Scientists from the United States conducted a study and suggested that humans may have come to the New World more than 30 thousand years ago. This is much earlier than expected.

The work was published in the journal Latin American Antiquity. The question of when ancient people first set foot on the American continent remains open to anthropologists. Different studies show different results: from 23 thousand to 13 thousand years ago. There are earlier dates, but they are rather dubious.
Scientists from Iowa State University studied the origins of agriculture in the Tehuacan Valley in Mexico to establish the date of the earliest human settlement of the Coxcatlan Cave, located in the area.

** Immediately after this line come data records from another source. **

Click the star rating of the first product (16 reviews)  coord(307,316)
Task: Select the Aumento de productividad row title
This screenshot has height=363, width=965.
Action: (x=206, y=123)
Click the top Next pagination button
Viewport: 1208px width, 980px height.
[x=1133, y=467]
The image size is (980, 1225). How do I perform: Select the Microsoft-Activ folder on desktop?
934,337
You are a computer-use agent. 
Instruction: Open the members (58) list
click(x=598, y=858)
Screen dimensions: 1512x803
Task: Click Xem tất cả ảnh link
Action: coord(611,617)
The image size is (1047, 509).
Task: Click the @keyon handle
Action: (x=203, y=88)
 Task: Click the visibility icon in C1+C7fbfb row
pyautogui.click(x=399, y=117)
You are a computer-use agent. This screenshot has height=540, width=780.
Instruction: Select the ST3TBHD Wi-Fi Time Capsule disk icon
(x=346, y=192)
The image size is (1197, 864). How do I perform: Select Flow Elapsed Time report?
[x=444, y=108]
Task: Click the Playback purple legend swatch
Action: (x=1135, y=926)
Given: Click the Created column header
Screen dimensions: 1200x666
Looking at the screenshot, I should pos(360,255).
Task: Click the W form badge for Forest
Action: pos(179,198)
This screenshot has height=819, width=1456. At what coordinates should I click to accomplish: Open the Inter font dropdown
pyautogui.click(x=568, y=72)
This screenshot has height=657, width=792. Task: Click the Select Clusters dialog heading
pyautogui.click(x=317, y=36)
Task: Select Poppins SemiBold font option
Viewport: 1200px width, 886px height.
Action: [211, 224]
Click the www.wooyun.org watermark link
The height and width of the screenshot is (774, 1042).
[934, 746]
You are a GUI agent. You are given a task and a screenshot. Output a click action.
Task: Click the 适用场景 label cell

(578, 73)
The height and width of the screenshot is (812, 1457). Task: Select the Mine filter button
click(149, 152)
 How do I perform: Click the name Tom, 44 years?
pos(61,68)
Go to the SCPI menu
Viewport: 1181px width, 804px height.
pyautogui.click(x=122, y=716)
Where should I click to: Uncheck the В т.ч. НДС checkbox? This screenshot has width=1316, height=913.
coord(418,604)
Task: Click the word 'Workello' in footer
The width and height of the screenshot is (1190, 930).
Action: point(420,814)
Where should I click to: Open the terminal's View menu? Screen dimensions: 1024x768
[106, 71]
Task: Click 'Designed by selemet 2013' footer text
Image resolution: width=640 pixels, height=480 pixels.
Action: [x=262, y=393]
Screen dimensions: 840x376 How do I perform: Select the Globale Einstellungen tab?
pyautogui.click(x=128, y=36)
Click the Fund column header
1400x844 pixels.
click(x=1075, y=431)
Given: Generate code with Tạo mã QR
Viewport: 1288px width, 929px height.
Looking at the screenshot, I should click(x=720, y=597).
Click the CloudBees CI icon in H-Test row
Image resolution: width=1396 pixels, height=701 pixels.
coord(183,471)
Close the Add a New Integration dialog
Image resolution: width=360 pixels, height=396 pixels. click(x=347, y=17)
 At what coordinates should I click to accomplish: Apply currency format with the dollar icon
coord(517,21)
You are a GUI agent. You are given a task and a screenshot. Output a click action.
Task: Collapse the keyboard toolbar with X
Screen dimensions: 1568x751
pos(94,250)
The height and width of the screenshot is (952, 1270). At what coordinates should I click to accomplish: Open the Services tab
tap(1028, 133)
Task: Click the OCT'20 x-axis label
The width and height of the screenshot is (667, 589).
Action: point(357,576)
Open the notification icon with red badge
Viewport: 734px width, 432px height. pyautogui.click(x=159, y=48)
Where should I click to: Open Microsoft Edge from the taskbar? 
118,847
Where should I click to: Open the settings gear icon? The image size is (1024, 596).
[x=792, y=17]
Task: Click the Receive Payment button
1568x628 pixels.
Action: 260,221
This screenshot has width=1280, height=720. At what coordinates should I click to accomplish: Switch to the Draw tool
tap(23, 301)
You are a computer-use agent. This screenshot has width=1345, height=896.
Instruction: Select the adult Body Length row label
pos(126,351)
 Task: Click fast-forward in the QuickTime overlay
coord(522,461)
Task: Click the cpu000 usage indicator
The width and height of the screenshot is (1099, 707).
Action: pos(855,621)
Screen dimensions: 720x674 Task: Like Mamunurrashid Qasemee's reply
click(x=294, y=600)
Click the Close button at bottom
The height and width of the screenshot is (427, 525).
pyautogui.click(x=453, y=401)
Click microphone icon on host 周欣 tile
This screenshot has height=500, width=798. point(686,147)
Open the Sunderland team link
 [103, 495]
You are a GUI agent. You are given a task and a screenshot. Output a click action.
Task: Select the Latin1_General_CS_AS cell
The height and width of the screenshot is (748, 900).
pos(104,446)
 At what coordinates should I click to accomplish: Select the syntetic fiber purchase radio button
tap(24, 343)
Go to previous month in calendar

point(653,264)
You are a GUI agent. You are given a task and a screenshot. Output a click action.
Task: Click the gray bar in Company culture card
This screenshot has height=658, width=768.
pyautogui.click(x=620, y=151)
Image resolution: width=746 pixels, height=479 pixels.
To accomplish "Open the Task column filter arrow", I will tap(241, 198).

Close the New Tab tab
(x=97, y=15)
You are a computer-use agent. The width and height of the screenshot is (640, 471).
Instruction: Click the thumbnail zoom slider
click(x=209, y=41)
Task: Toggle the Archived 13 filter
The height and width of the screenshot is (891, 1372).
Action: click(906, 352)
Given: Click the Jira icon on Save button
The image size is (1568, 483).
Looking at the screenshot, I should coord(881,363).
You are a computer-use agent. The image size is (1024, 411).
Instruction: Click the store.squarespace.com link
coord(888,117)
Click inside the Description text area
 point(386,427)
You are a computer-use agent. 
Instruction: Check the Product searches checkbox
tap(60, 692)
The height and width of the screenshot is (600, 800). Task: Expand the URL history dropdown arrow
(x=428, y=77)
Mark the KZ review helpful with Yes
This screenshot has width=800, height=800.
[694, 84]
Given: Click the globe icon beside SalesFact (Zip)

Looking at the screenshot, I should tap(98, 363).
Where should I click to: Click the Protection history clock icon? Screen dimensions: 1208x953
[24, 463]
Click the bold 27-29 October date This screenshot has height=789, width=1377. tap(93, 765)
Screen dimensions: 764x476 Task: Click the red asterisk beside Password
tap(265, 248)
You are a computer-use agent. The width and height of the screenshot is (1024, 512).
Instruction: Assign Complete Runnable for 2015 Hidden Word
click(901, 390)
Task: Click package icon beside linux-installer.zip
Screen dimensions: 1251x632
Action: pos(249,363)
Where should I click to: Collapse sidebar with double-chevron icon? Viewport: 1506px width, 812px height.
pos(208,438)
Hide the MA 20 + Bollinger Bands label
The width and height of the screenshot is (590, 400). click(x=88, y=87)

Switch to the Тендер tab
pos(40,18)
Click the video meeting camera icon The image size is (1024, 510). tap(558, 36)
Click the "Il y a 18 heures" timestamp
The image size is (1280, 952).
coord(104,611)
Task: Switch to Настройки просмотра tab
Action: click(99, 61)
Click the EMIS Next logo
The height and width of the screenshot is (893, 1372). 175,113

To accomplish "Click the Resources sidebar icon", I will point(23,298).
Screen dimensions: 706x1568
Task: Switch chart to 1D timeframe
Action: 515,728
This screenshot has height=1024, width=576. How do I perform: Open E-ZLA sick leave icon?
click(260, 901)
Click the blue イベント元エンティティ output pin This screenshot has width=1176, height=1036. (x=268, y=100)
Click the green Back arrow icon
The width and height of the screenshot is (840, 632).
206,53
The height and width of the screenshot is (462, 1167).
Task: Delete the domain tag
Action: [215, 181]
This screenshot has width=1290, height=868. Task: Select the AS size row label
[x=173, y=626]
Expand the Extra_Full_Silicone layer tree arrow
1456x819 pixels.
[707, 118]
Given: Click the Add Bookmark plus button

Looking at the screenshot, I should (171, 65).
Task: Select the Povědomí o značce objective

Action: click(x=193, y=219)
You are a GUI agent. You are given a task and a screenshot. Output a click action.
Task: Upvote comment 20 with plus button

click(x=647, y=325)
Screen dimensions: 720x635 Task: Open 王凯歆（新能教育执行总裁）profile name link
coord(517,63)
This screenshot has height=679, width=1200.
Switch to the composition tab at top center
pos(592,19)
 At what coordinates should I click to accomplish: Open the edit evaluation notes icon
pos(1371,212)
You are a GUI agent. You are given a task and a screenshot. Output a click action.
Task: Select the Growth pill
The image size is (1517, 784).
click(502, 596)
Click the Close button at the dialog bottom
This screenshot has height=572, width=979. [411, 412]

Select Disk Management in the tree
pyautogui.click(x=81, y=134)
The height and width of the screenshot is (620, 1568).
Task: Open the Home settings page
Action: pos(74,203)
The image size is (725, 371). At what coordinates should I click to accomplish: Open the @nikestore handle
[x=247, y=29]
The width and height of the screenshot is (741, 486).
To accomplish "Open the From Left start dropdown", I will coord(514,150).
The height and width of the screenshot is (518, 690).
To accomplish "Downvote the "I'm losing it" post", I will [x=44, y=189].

Through radiocarbon dating, they were able to determine the age of the bones of a rabbit and a deer, which were found in this cave back in the 1960s. The finds unexpectedly turned out to be ancient - their age was estimated at about 28,297 - 33,448 years. However, there is no exact connection between these remains and the presence of people. Scientists intend to examine them for traces of stone tools cuts and heat treatment.
However, not far from the bones, stone artifacts were found that looked like tools. This, too, has yet to be proven. But it is worth it, because the postponement of the arrival of people in North America more than 30 thousand years ago will mean that they were there before the period of the last glacial maximum, that is, at the time of the most severe cold snap.
And at this time, most of North America was inhospitable to people: the glacier pinned down the passage by land from Alaska and Canada. Thus, according to scientists, people would have to migrate to the New World by boat along the Pacific coast.